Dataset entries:
++++++++++++++++++++

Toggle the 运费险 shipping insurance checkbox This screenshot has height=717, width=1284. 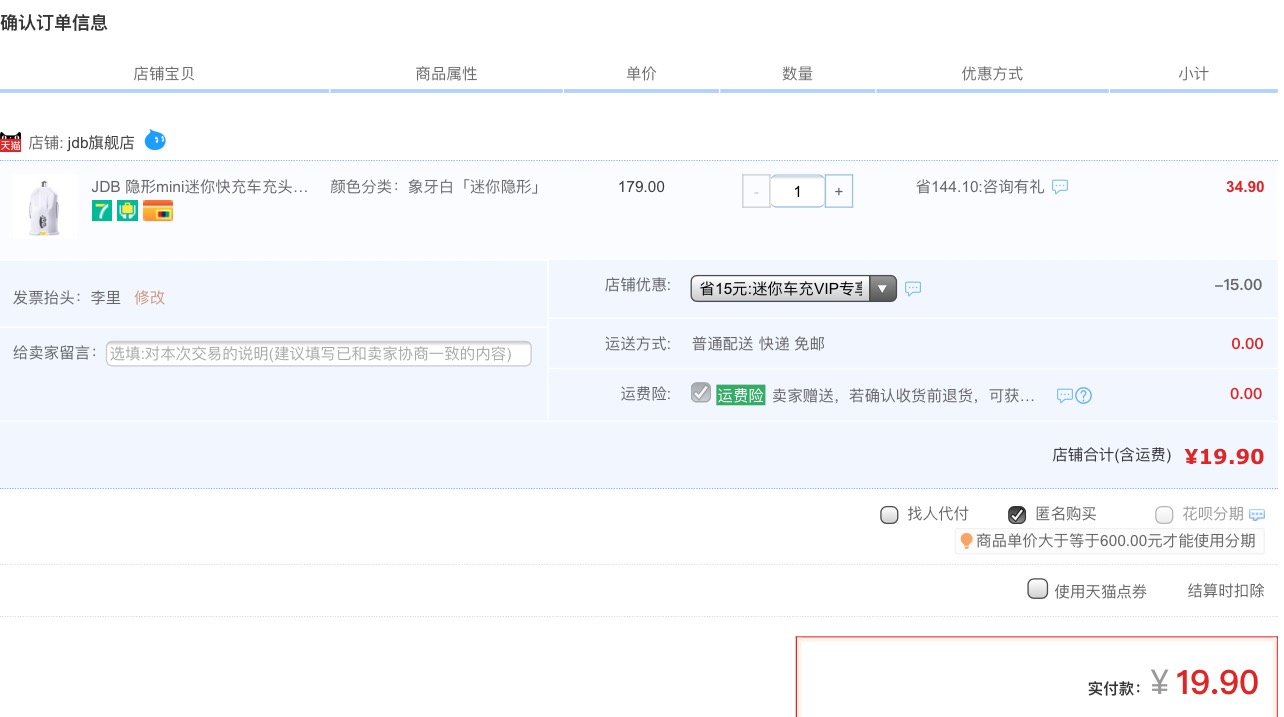(x=701, y=393)
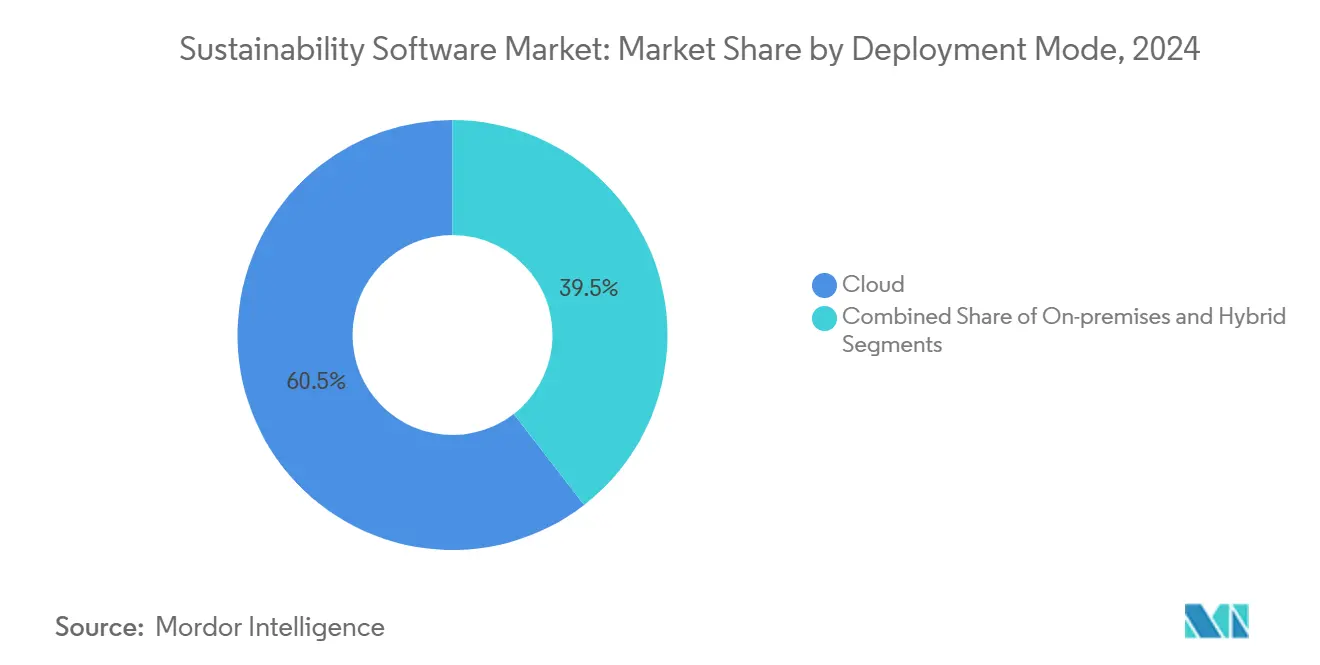
Task: Click the blue Cloud legend dot
Action: tap(825, 285)
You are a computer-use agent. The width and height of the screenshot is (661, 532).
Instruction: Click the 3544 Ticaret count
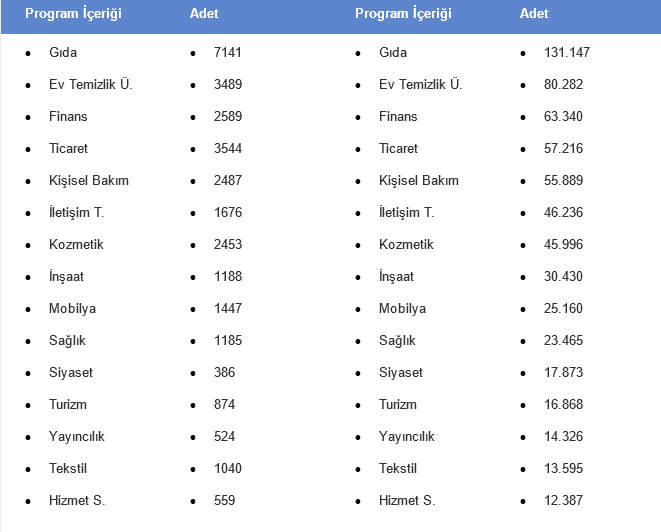[x=228, y=148]
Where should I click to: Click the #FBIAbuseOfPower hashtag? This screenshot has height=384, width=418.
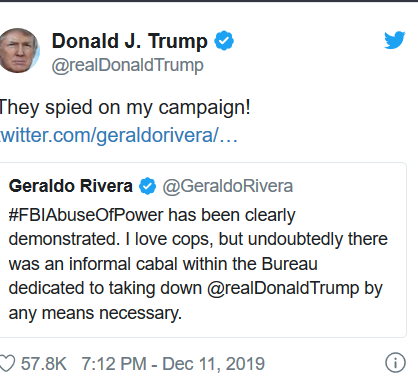(x=86, y=215)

++++++++++++++++++++

A verbatim copy is needed of the lines running from the line with "You are a computer-use" to the end of the data above, both included. Keep the pictures out of it.

You are a computer-use agent. The width and height of the screenshot is (661, 532).
Instruction: Click the 3544 Ticaret count
[x=228, y=148]
Where should I click to: Click the #FBIAbuseOfPower hashtag? This screenshot has height=384, width=418.
(x=86, y=215)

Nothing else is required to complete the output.